Genting Singapore says it has decided to disregard a resolution passed at an Extraordinary General Meeting early last year following recent fallout over the amount of remuneration paid to Chairman Lim Kok Thay in 2020.
The decision was revealed on Thursday following the conclusion of its latest Annual General Meeting, with Genting Singapore pointing to Resolution 3 of last year’s EGM, held on 4 February 2020. The Resolution had been to “increase the limit of the size of the PSS Share Awards to the Chairman.”
Genting Singapore revealed in its 2020 Annual Report late last month that Lim’s total remuneration for the year had almost doubled to between SG$21.25 million and SG$21.50 million (US$15.8 million and US$16.0 million), despite the company seeing its net profit fall 90% year-on-year to SG$69.2 million (US$51.4 million) due to the COVID-19 pandemic.
That prompted a “please explain” from the Singapore Exchange, with Genting Singapore replying that just over 80% of Lim’s 2020 remuneration was in fact an accounting accrual of a portion of a potential SG$35 million bonus to be paid under a “Chairman’s Japan Project Incentive Award” should Genting Singapore win an integrated resort license in Japan.
The company also said that that 750,000 performance shares granted to Lim in 2020 had lapsed this year “due to the poor business performance in FY2020”, as had 125,000 share awards granted to each of three other directors.

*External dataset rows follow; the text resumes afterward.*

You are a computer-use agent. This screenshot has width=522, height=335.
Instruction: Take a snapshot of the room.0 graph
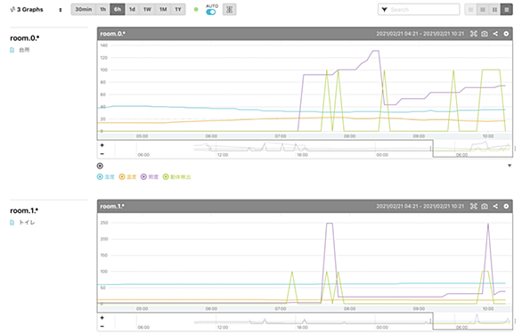(x=485, y=34)
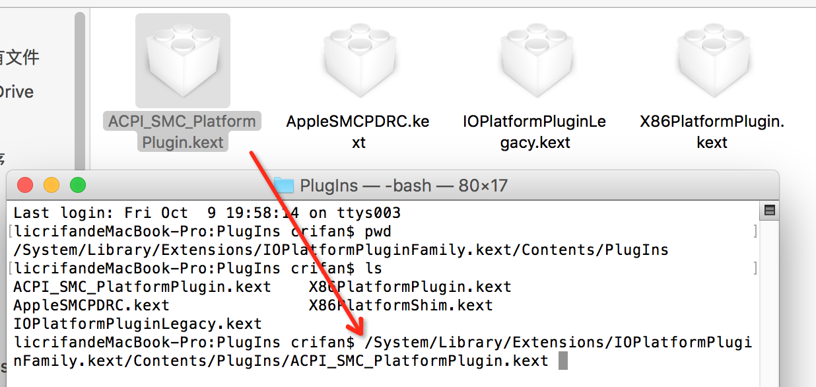Click the block cursor in the Terminal
This screenshot has height=387, width=816.
562,361
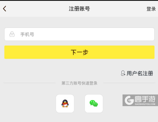Focus the 手机号 phone number field
This screenshot has width=158, height=122.
tap(79, 34)
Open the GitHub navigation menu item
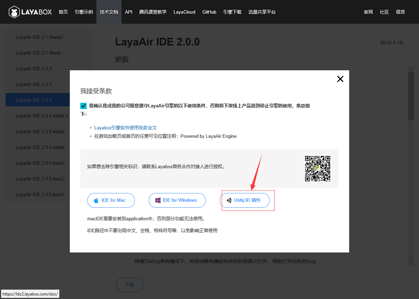The width and height of the screenshot is (419, 299). point(209,12)
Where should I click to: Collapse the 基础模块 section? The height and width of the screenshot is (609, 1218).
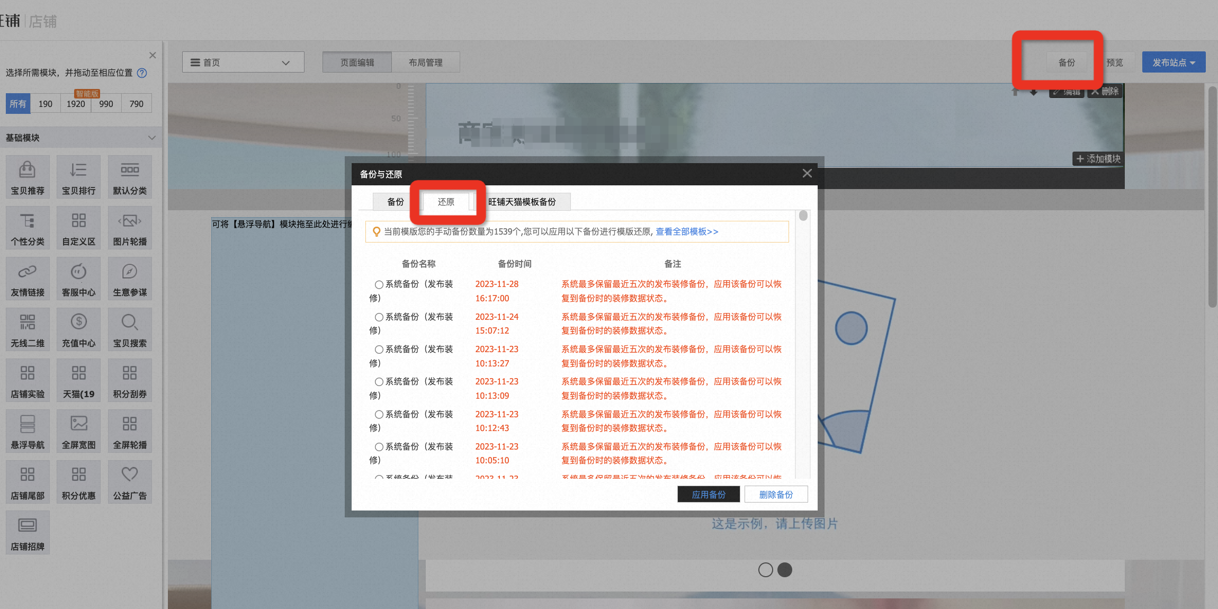coord(152,138)
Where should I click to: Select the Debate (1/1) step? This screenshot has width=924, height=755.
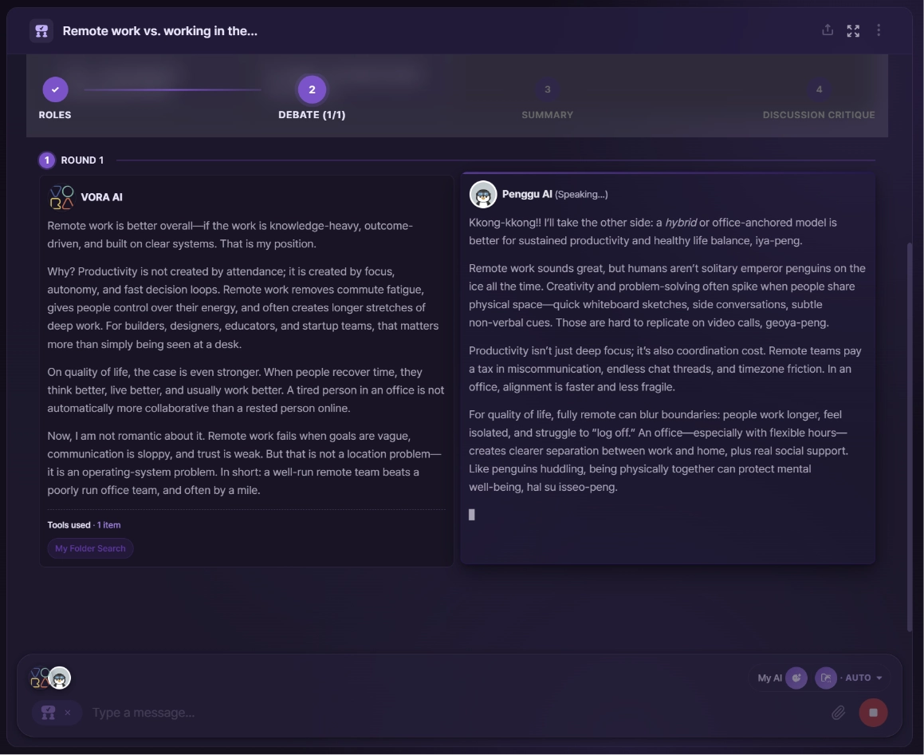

In announcing the results of this week’s AGM overnight, Genting Singapore said it will continue to accrue for Lim’s Japan incentive award but would disregard last year’s resolution to “increase the limit of the size of the PSS Share Awards to the Chairman” following further feedback from the Singapore Exchange that Lim and his son, Lim Keong Hui, should have abstained from voting due to their interest in Genting Overseas Holdings Limited (GOHL) – the Genting Berhad subsidiary that holds a 53% stake in Genting Singapore.
With GOHL’s support, the resolution was passed with a vote of 84.74%.
“In conducting the EGM, the Company had been of the view that while the Executive Chairman himself was required to and did abstain from voting on Resolution 3 with respect to his direct interest in the Company, GOHL … was not required to abstain from voting,” Genting Singapore said overnight.
“In this regard, the Company takes note of feedback given by the SGX that GOHL should have been required to abstain from voting on Resolution 3. Further, the Company acknowledges that, had GOHL abstained from voting, Resolution 3 would not have been approved. As such, the Company will not regard Resolution 3 as having been approved and will not rely on Resolution 3.”